§ **Tasks to complete**
• A. Answer these questions from the market commentary:
(i) By how much did shares of First Republic Bank rise on Tuesday?
(ii) How many S&P 500 sectors rose in Tuesday's session?
(iii) How much did the consumer price index rise in February from January?
• B. Summarize the market commentary in two sentences.
• C. Write the next part of the market commentary, continuing after its last sentence.

§ **Study text**

-=-=-=-=-

Marketbites: Markets Gain on Diminishing Risks
Portfolio Manager Commentary:
U.S. stocks rose Tuesday as investors bet the risk of widespread disaster following the closures of Silicon Valley Bank and Signature Bank has been contained. Investors’ enthusiasm for buying bank stocks lost some steam in the afternoon. But many still notched gains, marking a turn from two sessions of deep selloffs as investors became increasingly confident that those names wouldn’t suffer the same fate as Silicon Valley and Signature. Regulators said Sunday that they created a plan to backstop all depositors in the two banks. Shares of First Republic Bank popped nearly 27% after closing down nearly 62% on Monday.
The rally extended beyond financials, with all of the 11 S&P 500 sectors rising in Tuesday’s session. Stocks gave up some gains in the afternoon as investors responded to news of a Russian fighter jet downing a U.S. drone over the Black Sea.
Traders also focused on the latest U.S. inflation data. The consumer price index rose 0.4% in February from January, matching the consensus estimate of economists polled by Dow Jones. The annualized increase of 6% was also in line with economists’ expectations.

-=-=-=-=-

Dataset entries
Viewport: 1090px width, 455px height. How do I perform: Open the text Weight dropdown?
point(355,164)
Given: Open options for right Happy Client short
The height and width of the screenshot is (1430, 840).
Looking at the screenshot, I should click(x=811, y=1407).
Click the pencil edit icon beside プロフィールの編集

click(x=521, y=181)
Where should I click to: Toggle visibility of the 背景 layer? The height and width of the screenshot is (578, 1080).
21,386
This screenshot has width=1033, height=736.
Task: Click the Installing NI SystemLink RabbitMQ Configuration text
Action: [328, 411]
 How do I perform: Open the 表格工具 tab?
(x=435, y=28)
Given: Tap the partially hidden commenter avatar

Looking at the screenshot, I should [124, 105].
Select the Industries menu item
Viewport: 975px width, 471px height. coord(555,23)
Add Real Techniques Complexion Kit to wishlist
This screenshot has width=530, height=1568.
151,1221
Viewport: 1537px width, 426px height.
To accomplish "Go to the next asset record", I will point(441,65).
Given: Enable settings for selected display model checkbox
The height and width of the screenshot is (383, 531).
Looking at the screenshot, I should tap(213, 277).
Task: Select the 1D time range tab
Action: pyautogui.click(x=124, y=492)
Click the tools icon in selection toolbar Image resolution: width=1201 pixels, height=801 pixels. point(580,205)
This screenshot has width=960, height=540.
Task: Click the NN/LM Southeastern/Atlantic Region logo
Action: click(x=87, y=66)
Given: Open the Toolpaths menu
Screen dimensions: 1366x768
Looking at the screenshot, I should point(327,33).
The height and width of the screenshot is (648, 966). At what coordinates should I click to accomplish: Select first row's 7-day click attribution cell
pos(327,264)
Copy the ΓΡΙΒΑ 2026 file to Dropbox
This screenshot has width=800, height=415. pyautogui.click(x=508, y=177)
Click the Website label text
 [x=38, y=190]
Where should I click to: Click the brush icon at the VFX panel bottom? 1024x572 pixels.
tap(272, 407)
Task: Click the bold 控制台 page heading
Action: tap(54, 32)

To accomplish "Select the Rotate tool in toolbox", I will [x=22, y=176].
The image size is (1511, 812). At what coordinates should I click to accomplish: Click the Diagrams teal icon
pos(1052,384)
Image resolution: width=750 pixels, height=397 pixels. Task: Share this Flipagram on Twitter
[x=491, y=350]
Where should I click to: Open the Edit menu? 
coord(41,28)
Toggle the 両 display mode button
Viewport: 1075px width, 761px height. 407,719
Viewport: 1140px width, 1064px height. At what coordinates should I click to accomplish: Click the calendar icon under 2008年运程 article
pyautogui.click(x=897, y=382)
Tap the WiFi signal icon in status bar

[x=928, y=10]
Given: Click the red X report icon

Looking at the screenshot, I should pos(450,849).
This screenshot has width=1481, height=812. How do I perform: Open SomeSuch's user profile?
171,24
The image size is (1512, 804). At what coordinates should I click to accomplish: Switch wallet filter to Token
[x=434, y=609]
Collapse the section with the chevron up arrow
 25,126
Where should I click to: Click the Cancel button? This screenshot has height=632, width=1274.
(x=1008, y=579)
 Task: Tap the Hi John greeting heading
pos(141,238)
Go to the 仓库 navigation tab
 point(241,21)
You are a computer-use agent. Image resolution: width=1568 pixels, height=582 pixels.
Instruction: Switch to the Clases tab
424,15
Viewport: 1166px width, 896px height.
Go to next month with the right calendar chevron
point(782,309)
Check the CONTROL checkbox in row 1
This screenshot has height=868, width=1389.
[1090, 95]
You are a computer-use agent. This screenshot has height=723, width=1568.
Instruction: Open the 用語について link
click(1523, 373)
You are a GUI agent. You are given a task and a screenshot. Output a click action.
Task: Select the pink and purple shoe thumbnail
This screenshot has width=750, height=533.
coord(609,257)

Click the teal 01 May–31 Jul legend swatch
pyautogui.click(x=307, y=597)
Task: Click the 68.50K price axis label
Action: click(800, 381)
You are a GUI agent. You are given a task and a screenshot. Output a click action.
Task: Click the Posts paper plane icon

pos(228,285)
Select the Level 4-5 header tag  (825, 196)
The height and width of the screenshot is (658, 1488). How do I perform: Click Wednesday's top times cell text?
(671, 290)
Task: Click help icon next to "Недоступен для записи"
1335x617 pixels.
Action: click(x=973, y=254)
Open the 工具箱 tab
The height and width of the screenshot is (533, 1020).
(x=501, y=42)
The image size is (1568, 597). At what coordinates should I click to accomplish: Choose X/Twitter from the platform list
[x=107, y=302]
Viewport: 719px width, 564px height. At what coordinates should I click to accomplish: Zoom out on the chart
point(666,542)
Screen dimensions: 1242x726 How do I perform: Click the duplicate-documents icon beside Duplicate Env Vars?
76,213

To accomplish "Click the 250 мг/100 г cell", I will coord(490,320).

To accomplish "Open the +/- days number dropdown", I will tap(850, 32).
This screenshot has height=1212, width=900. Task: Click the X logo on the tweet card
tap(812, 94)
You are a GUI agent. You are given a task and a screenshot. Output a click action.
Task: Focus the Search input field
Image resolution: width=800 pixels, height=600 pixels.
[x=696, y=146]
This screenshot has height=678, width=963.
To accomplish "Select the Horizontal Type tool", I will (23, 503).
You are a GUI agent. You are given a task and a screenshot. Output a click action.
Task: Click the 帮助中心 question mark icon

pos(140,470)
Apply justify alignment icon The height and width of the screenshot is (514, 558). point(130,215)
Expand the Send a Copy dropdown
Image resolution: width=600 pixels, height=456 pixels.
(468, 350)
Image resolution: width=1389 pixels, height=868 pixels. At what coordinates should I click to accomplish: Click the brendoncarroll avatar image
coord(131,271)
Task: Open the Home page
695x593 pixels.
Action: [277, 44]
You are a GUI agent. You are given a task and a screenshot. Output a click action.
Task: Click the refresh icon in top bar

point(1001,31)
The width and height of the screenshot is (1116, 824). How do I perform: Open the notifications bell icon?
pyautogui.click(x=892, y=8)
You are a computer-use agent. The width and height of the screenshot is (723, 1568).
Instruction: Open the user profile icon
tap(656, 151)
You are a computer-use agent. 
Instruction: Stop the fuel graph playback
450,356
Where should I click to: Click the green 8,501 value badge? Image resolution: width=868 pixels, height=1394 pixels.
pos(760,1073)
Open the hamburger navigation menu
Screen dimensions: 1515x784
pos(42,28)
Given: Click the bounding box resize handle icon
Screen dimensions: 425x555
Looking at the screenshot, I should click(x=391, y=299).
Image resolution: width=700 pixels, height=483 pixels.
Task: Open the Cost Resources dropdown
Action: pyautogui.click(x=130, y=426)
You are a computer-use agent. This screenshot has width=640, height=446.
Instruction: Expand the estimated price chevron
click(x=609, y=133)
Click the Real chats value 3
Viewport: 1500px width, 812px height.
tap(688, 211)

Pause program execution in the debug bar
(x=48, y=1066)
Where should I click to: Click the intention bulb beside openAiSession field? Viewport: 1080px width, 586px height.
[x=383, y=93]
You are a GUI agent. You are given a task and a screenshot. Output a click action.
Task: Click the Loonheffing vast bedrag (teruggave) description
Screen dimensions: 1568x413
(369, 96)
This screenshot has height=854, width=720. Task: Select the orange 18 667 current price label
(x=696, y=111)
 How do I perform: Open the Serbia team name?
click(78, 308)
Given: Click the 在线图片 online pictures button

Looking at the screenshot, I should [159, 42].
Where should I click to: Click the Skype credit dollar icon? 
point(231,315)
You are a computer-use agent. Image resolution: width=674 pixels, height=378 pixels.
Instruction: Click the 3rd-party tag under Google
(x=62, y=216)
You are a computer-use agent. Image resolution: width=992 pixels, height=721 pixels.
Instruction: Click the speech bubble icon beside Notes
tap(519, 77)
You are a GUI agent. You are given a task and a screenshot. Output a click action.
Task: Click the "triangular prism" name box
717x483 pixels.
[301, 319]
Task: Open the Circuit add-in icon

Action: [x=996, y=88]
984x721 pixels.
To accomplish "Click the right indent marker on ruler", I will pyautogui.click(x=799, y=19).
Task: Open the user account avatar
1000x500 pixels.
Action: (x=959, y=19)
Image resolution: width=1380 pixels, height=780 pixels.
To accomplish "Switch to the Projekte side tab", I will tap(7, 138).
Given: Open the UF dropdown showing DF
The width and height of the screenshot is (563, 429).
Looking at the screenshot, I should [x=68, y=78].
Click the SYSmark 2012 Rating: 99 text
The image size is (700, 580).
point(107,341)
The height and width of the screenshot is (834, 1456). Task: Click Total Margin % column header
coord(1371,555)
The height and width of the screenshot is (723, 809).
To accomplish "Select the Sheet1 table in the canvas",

-=-=-=-=-

§ **Answers per task**
• A.
(i) Nearly 27%.
(ii) All 11.
(iii) 0.4%.

• B. U.S. stocks rose Tuesday, with all 11 S&P 500 sectors gaining, as investors bet that the risk of widespread disaster after the closures of Silicon Valley Bank and Signature Bank had been contained. Stocks gave up some gains in the afternoon after news of a Russian fighter jet downing a U.S. drone, while traders also weighed February consumer price data that matched economists' expectations.

• C.
“It’s a sigh-of-relief rally, we’ll call it, given the lack of any major surprises in CPI and then just the lack of any surprises overnight in the banking space,” said Adam Turnquist, chief technical strategist at LPL Financial. “The market’s welcoming that.”
Chart of the Day:
Pfizer Inc. agreed to pay $43 billion for biotech Seagen Inc. and its pioneering class of targeted cancer drugs. Under the terms, Pfizer would pay $229 a share in cash, the drugmaker said Monday. The companies expect the deal, which includes debt, to close late this year or early next year. However, it is likely to face scrutiny from antitrust regulators, who have stepped up their reviews of healthcare and other deals.